■かながわグリーンネット■
   ストップ・ザ「むだな開発と環境破壊」
−神奈川の自然保護と財政再建をめざして−
 
報告1.第2東名・246有料バイパス
−高速道路のこれ以上の新設は環境を破壊し、街の発展を阻害する−
 北山 宏之 (伊勢原の自然と環境を守る会・神奈川オオタカ保護連絡会)

1) 第2東名・246有料バイパス(厚木・秦野道路)の計画と運動団体側
のこれまでの動き
 
 以下に、時系列的にまとめた。
 ’87年6月  4全総(第4次全国総合開発計画)として閣議決定
‘89年1月  国土開発幹線自動車建設審議会(国幹審)で基本計画の策定(横
浜市〜東海市 2       90Km)
‘90年      日米構造協議 430兆円の公共投資基本計画の発表
‘92年12/1 第2東名・246有料バイパス新聞発表
‘93年2月  秦野の自然と環境を守る会 結成
‘93年7月  伊勢原の自然と環境を守る会 結成
        8月  都市計画地元説明会   11月 公聴会………………………………
……………
‘94年      村山内閣の時に公共投資基本計画が430兆円から630兆円に膨れ上がる
‘94年2月  第2東名県内ネットワ−ク連絡組織の結成
        11月  全国自然保護集会(厚木森の里・青山学院大)
‘95年6月  神奈川グリ−ンネット創立
        7月  神奈川オオタカ保護連絡会結成
‘96年6月  都市計画決定
‘98年4月  施行命令(海老名〜伊勢原)6車線 → 暫定4又は2車線  事業費 約5000万円/1m

(2) 環境破壊の高速道路を作らせないために
 現在の重点はトラスト、オオタカ保全、世論を盛り上げる、ネットワ−ク(横とのつながり)などである。
(3) オオタカ問題
  神奈川オオタカ保護連絡会のホ−ムペ−ジを開設した。

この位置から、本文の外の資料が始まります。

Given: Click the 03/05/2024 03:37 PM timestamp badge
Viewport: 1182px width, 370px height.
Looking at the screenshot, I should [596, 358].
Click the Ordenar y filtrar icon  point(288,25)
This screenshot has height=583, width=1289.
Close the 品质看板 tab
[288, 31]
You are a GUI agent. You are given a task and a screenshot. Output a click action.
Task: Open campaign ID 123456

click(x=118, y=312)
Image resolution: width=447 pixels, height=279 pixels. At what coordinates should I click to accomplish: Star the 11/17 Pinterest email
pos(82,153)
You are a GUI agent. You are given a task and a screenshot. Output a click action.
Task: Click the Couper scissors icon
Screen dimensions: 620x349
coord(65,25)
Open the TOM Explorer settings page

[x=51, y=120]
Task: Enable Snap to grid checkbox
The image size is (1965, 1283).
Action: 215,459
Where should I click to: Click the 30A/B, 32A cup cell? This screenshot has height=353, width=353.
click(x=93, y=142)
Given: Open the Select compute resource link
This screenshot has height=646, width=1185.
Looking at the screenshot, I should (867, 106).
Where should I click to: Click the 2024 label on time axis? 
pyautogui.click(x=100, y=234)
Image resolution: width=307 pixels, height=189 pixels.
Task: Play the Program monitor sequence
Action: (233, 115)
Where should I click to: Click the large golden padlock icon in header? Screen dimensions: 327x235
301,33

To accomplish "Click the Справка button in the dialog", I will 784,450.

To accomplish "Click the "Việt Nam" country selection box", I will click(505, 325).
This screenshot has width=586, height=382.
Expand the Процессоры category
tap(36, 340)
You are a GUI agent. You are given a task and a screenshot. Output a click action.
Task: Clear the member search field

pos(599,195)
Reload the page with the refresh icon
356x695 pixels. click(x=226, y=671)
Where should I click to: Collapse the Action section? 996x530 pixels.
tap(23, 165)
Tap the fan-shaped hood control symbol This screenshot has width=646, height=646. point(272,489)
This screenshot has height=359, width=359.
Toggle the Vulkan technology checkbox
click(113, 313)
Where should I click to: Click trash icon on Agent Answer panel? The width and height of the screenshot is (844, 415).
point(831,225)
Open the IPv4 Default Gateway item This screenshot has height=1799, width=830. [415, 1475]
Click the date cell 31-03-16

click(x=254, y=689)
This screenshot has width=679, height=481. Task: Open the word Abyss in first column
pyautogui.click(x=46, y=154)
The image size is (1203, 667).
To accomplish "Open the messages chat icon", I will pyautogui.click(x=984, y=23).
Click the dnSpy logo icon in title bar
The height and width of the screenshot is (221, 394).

(アドレス下記)。‘99年1/17にオオタカ保護シンポジウムを開催した。伊勢原のオオタカについては、’98.4月に営巣木を発見し、6月 県、市の環境部門へ要望書を提出し、記者会見を行なった。ポイントを以下にまとめた。
 ○ オオタカの専門的な調査委員会の設置
    → 建設省とうちあわせて設置する。地元の保護団体のメンバ−も推薦
○ オオタカ保護のための施策
    → 市の意見も聞き、鳥獣保護区設定の可能性を検討する
○ 県立公園の計画についてオオタカの営巣地にふさわしいあり方の検討を
    → 県が土地を買い上 げれば緑を保全するための担保になる。
  さらに‘98.9月には秦野・伊勢原の両守る会として2回目の記者会見を行ない、以下のように新聞報道された。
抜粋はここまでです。